Task item: Your response should match the records line for line.

Provided data:

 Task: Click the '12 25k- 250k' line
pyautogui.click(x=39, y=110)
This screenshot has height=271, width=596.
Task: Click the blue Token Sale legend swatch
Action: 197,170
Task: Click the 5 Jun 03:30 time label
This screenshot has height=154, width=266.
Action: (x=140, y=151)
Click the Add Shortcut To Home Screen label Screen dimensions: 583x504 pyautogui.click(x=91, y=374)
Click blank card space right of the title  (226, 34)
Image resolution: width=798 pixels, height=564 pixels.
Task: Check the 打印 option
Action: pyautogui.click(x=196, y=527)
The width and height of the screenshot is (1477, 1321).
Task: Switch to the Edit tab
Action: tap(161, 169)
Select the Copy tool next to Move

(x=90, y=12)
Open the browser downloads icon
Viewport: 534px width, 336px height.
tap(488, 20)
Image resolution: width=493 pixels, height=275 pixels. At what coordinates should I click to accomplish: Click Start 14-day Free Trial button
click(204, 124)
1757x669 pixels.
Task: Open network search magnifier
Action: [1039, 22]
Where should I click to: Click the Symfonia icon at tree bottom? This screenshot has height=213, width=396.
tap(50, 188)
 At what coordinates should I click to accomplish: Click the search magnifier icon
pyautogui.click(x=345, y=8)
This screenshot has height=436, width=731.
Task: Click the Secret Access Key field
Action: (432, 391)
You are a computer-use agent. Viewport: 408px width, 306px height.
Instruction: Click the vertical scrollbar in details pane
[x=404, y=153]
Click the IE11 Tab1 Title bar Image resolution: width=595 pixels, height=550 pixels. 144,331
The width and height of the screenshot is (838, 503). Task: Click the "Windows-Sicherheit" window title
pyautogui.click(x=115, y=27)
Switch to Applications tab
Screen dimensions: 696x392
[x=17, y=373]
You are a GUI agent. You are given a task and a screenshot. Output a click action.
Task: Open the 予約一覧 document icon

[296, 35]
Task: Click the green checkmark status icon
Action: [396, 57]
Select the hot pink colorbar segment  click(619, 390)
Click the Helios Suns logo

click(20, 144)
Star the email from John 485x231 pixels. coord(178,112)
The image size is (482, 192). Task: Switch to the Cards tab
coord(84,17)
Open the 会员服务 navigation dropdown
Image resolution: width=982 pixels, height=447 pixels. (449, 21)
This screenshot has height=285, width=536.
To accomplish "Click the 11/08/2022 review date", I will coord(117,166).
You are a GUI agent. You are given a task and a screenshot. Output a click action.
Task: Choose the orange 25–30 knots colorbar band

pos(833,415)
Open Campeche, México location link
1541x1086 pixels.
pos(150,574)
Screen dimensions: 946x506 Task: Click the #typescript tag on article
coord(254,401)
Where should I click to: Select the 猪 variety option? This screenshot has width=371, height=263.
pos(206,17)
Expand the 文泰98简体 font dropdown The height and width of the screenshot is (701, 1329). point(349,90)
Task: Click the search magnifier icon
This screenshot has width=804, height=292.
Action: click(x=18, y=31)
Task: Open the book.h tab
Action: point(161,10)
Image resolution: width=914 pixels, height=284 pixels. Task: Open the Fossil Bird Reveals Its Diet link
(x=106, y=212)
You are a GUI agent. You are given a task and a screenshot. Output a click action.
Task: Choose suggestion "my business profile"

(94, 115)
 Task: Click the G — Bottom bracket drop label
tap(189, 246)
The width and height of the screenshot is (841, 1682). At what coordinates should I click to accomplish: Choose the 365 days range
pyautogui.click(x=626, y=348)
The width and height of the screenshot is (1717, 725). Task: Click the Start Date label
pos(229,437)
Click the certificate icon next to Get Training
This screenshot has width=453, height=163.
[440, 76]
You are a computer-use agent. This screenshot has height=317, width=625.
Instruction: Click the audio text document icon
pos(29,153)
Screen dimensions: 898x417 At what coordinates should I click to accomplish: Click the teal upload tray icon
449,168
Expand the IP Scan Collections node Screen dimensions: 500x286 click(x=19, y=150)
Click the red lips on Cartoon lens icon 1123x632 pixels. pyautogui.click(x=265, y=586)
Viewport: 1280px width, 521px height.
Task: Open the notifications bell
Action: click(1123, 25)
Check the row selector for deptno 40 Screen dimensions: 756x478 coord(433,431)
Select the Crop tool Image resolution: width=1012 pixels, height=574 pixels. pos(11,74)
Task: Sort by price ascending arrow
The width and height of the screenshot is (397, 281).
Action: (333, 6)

Exercise output:
 Task: Click the '12 25k- 250k' line
pyautogui.click(x=39, y=110)
This screenshot has height=271, width=596.
Task: Click the blue Token Sale legend swatch
Action: 197,170
Task: Click the 5 Jun 03:30 time label
This screenshot has height=154, width=266.
Action: (x=140, y=151)
Click the Add Shortcut To Home Screen label Screen dimensions: 583x504 pyautogui.click(x=91, y=374)
Click blank card space right of the title  (226, 34)
Image resolution: width=798 pixels, height=564 pixels.
Task: Check the 打印 option
Action: pyautogui.click(x=196, y=527)
The width and height of the screenshot is (1477, 1321).
Task: Switch to the Edit tab
Action: tap(161, 169)
Select the Copy tool next to Move

(x=90, y=12)
Open the browser downloads icon
Viewport: 534px width, 336px height.
tap(488, 20)
Image resolution: width=493 pixels, height=275 pixels. At what coordinates should I click to accomplish: Click Start 14-day Free Trial button
click(204, 124)
1757x669 pixels.
Task: Open network search magnifier
Action: [1039, 22]
Where should I click to: Click the Symfonia icon at tree bottom? This screenshot has height=213, width=396.
tap(50, 188)
 At what coordinates should I click to accomplish: Click the search magnifier icon
pyautogui.click(x=345, y=8)
This screenshot has height=436, width=731.
Task: Click the Secret Access Key field
Action: (432, 391)
You are a computer-use agent. Viewport: 408px width, 306px height.
Instruction: Click the vertical scrollbar in details pane
[x=404, y=153]
Click the IE11 Tab1 Title bar Image resolution: width=595 pixels, height=550 pixels. 144,331
The width and height of the screenshot is (838, 503). Task: Click the "Windows-Sicherheit" window title
pyautogui.click(x=115, y=27)
Switch to Applications tab
Screen dimensions: 696x392
[x=17, y=373]
You are a GUI agent. You are given a task and a screenshot. Output a click action.
Task: Open the 予約一覧 document icon

[296, 35]
Task: Click the green checkmark status icon
Action: [396, 57]
Select the hot pink colorbar segment  click(619, 390)
Click the Helios Suns logo

click(20, 144)
Star the email from John 485x231 pixels. coord(178,112)
The image size is (482, 192). Task: Switch to the Cards tab
coord(84,17)
Open the 会员服务 navigation dropdown
Image resolution: width=982 pixels, height=447 pixels. (449, 21)
This screenshot has height=285, width=536.
To accomplish "Click the 11/08/2022 review date", I will coord(117,166).
You are a GUI agent. You are given a task and a screenshot. Output a click action.
Task: Choose the orange 25–30 knots colorbar band

pos(833,415)
Open Campeche, México location link
1541x1086 pixels.
pos(150,574)
Screen dimensions: 946x506 Task: Click the #typescript tag on article
coord(254,401)
Where should I click to: Select the 猪 variety option? This screenshot has width=371, height=263.
pos(206,17)
Expand the 文泰98简体 font dropdown The height and width of the screenshot is (701, 1329). point(349,90)
Task: Click the search magnifier icon
This screenshot has width=804, height=292.
Action: click(x=18, y=31)
Task: Open the book.h tab
Action: point(161,10)
Image resolution: width=914 pixels, height=284 pixels. Task: Open the Fossil Bird Reveals Its Diet link
(x=106, y=212)
You are a GUI agent. You are given a task and a screenshot. Output a click action.
Task: Choose suggestion "my business profile"

(94, 115)
 Task: Click the G — Bottom bracket drop label
tap(189, 246)
The width and height of the screenshot is (841, 1682). At what coordinates should I click to accomplish: Choose the 365 days range
pyautogui.click(x=626, y=348)
The width and height of the screenshot is (1717, 725). Task: Click the Start Date label
pos(229,437)
Click the certificate icon next to Get Training
This screenshot has width=453, height=163.
[440, 76]
You are a computer-use agent. This screenshot has height=317, width=625.
Instruction: Click the audio text document icon
pos(29,153)
Screen dimensions: 898x417 At what coordinates should I click to accomplish: Click the teal upload tray icon
449,168
Expand the IP Scan Collections node Screen dimensions: 500x286 click(x=19, y=150)
Click the red lips on Cartoon lens icon 1123x632 pixels. pyautogui.click(x=265, y=586)
Viewport: 1280px width, 521px height.
Task: Open the notifications bell
Action: click(1123, 25)
Check the row selector for deptno 40 Screen dimensions: 756x478 coord(433,431)
Select the Crop tool Image resolution: width=1012 pixels, height=574 pixels. pos(11,74)
Task: Sort by price ascending arrow
The width and height of the screenshot is (397, 281).
Action: (333, 6)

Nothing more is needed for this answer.